Common mathematical principles of network theory can help explain this uneven distribution of success and offer insights about how campaigns can benefit from it. Networks often evolve according to a “proportionate growth” pattern (the bigger you are, the faster you grow) or a “preferential attachment” pattern (new joiners to a network tend to be attracted to the biggest nodes first), leading to “winners win big” effects.

Examining how social networks operate and people interact, we see evidence of such patterns in the relative popularity of individuals, organizations, and platforms. For instance, the more people that join Facebook, the more attractive it becomes to potential new users compared with other platforms. On Twitter, people tend to follow who their friends follow, people they’ve heard of, and people who are famous or considered influential—an approach not so different from how many of us decide which commentators, politicians, or influential media outlets to pay attention to. This tendency results in situations where a few accounts like Kim Kardashian’s have many millions of followers, while millions of other accounts have a few hundred followers or fewer.

Information spreads through these networks in similarly uneven ways. Most people don’t share just any old recommendation. They know their contacts’ attention is a precious resource and they do not want to lose credibility by abusing it. Already-popular messages are less risky to share. Moreover, once a message reaches a critical mass, it is more likely that sharing it in a group will engage someone else with experience of the same topic and generate a more energetic dialogue. At the extreme end, very popular messages become social norms. Wearing a poppy for Remembrance Day on November 11th in the United Kingdom is a good example.

Given all this, it’s no surprise that fundraising campaigns’ success is distributed highly unevenly, as network theory would predict, rather than along the straight lines we draw in our spreadsheets, where proportionally more investment results in proportionally higher returns. The campaigns with the greatest success win big, but it is hard to predict which those will be, and they are statistically rare.

The strategic implication is clear: It is better to have a share of a single breakout idea than to independently advance a handful of average ideas, even if the shared approach takes more effort. And it’s clear that your odds of success increase when you can cut through the background buzz with a “wow factor.” A story of competitors uniting could be one such powerful element. Seeding your campaign with many initial supporters also gives it a greater chance of snowballing. Multiple charities collaborating could attract the different audiences needed to get a fast start to the campaign. As the campaign gains momentum, the participation of enough organizations makes it more likely that remaining ones will join in, too. In short, when you look at social campaigns through a network theory lens, collaboration becomes an obvious choice, although certainly not the only option.

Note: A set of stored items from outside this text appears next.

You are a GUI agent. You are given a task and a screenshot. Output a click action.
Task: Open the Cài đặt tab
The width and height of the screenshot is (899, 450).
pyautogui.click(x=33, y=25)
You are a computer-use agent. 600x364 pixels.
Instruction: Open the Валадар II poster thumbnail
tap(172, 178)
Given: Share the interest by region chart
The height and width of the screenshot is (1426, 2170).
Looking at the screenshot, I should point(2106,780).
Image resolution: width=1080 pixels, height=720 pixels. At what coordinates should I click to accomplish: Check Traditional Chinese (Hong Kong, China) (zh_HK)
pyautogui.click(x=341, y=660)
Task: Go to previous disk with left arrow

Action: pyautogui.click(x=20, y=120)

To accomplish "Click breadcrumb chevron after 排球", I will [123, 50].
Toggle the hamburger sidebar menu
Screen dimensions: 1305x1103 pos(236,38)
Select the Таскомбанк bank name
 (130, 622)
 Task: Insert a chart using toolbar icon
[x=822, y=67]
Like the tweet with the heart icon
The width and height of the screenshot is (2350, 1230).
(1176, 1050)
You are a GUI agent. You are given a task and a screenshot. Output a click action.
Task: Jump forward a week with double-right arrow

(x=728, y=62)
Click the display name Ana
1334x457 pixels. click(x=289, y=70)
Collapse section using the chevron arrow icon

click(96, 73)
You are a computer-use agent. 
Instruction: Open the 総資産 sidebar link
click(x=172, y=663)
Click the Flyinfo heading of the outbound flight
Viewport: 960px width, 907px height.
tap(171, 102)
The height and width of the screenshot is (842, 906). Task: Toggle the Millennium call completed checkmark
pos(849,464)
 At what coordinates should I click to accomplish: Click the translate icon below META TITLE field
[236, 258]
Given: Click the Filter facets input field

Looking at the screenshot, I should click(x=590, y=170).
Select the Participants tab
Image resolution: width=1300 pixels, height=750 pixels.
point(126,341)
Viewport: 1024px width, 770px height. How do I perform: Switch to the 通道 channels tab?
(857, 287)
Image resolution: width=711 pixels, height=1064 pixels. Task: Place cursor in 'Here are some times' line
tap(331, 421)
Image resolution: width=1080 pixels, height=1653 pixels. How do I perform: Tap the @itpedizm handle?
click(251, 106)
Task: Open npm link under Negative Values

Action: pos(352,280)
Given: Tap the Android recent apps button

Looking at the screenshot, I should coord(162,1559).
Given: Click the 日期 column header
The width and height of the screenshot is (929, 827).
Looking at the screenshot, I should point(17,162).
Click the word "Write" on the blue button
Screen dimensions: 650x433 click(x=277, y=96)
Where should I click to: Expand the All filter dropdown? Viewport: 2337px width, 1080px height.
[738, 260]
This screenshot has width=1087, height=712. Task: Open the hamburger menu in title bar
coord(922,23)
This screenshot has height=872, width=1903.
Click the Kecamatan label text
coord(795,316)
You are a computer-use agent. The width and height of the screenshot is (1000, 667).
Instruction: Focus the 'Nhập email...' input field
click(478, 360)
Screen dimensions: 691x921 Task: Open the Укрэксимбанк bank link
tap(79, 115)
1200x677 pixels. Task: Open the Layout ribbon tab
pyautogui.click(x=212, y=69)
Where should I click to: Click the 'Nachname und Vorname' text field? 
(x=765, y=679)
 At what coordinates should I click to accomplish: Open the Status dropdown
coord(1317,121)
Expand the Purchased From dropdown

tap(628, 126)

Network theory also gives insight into why flexibility is often a better choice than the highly structured and committee-led process that is more typical of existing fundraising collaborations. To maximize chances of creating a breakout campaign, partners need to decide fast, back winners, and mobilize quickly, optimizing results rather than avoiding risks. Focusing on a medium-sized basket of campaigns doesn’t help when you’re not sure which will succeed. Better to collaborate on a wide portfolio of small ideas, using a more agile approach. That way, if it looks like one idea is beginning to take off, you have the flexibility to shift your budget to support it.

Straight-line, un-networked planning might even be counterproductive. Too much piloting can mute enthusiasm and novelty. Good rules and clear boundaries can provide partners with an initial platform for collaboration, but as the partnership continues to evolve, flexibility and an environment of trust become central to success.

We hope these observations convince World Cancer Day collaborators that it would, indeed, be worthwhile to invest more time and resources in the partnership, and encourage others to develop similar collaborations.